The skies are clearer. The seas are quieter. The ground no longer shakes with the ebb and tide of humanity.
After having people encroach on their natural habitat for decades, animals above land and below water are having a new lease on life.
This article explores how the ensuing pandemic is affecting marine ecology.
Noise pollution doesn’t just affect people. Studies have shown that it could be far more detrimental to animals, especially those living in the deep. In an interview with Deutsche Welle, Nathan Merchant, an expert on noise and bioacoustics at the UK’s Centre for Environment, Fisheries and Aquaculture Science (CEFAS) expressed concern that noise on the water interrupts animal activities such as foraging and mating.
“It’s really a huge footprint that these activities have in the ocean…It has a lot to do with how sound travels under water. Sound can travel much further and much faster than in air,” he explains.
But now that the cruise industry has suspended operations and activities on ocean oil rigs has greatly lessened, the amount of noise pollution present in these large bodies of water have decreased.

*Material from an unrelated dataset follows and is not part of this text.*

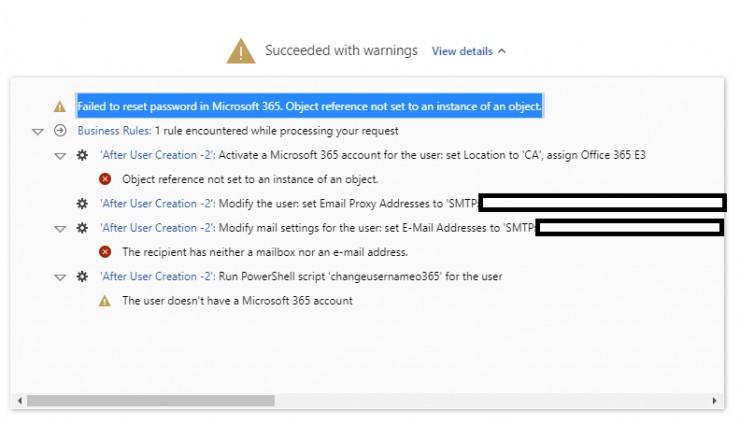Click the scrollbar right arrow button

tap(717, 400)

“Just pulling those cruise ships out of the water is going to reduce the amount of global ocean noise almost instantaneously,” marine life expert Michelle Fournet told The Atlantic. Fournet, a marine ecologist at Cornell studying acoustic environments adds, “We’re experiencing an unprecedented pause in ocean noise that probably hasn’t been experienced in decades.”
Fish are flourishing
Excessive harvesting of marine life has also caused much damage to many underwater ecosystems. Overfishing and the use of harmful fishing practices are the main culprits. According to the UN’s Food and Agriculture Organization, the amount of overfished stocks have tripled in the last 50 years.
And today, a third of the world’s assessed fisheries “are currently pushed beyond their biological limits.”

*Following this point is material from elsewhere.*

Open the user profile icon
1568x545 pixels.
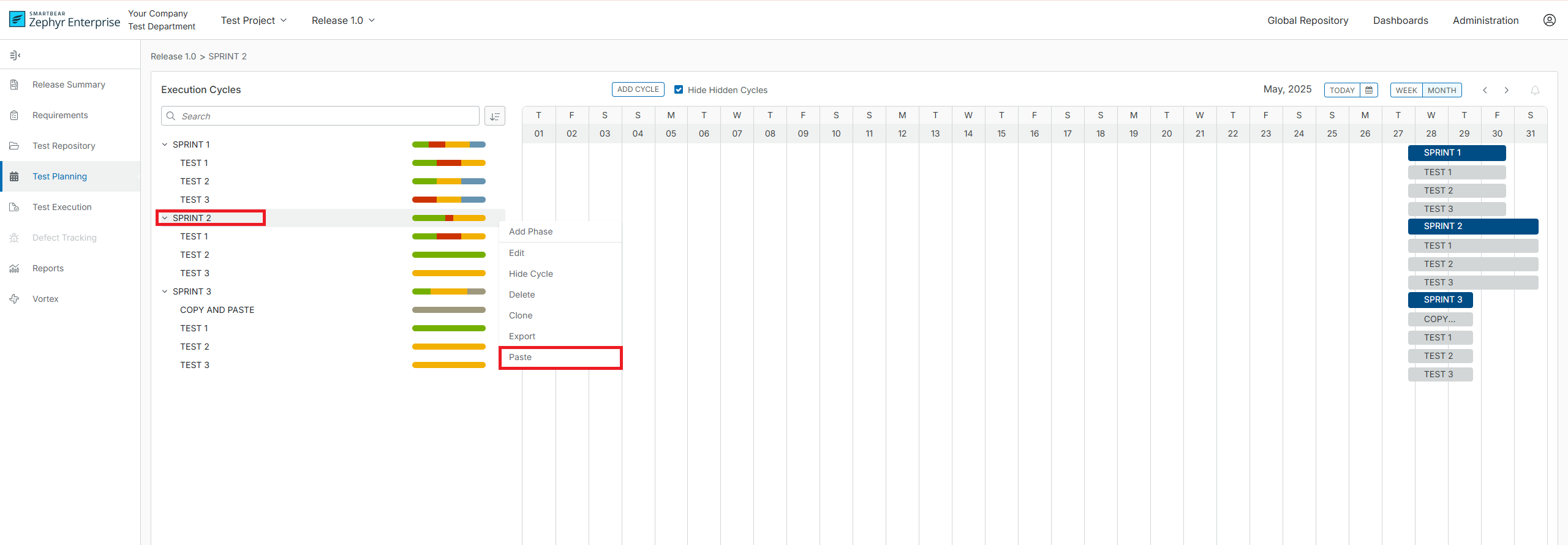[1549, 20]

The plummeting demand for seafood during the current global health crisis is likely to put a halt of commercial fishing. Marine scientists have started to investigate how this phenomenon will affect marine life and so far what they’re seeing is promising.

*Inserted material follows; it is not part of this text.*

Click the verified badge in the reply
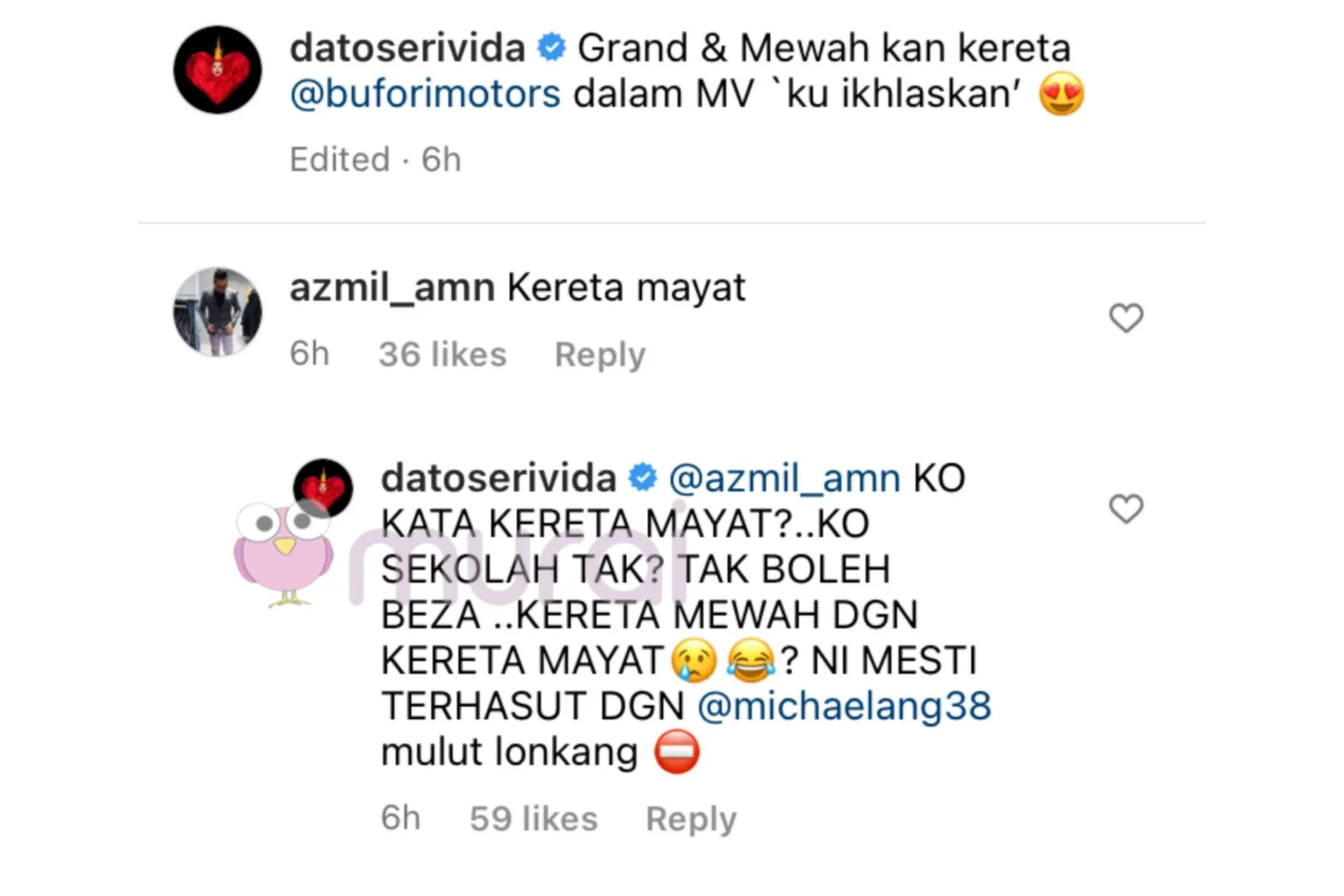The image size is (1344, 896). pyautogui.click(x=643, y=477)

Speaking to the Arkansas Democratic Gazette, Carlos Duarte of the Red Sea Research Center in Saudi Arabia compares this time with what occurred right after the First and Second World Wars.
He also mentions an increased presence of marine mammals like dolphins, seals, and killer whales in areas where they haven’t been in for decades.
“Studies after the first and second world wars showed a spectacular recovery…We are hoping that this unintended closed season between February and June or July will accelerate the recovery of fish stocks and allow us to reach conservation objectives faster,” says Duarte.
The flourishing marine life at this time is a ray of sunshine in these dark and dreary times. May it also provide a lesson for everyone about taking care of the planet’s finite resources so as not to exhaust them and bring about virus strains that’ll cause another disastrous pandemic in the future.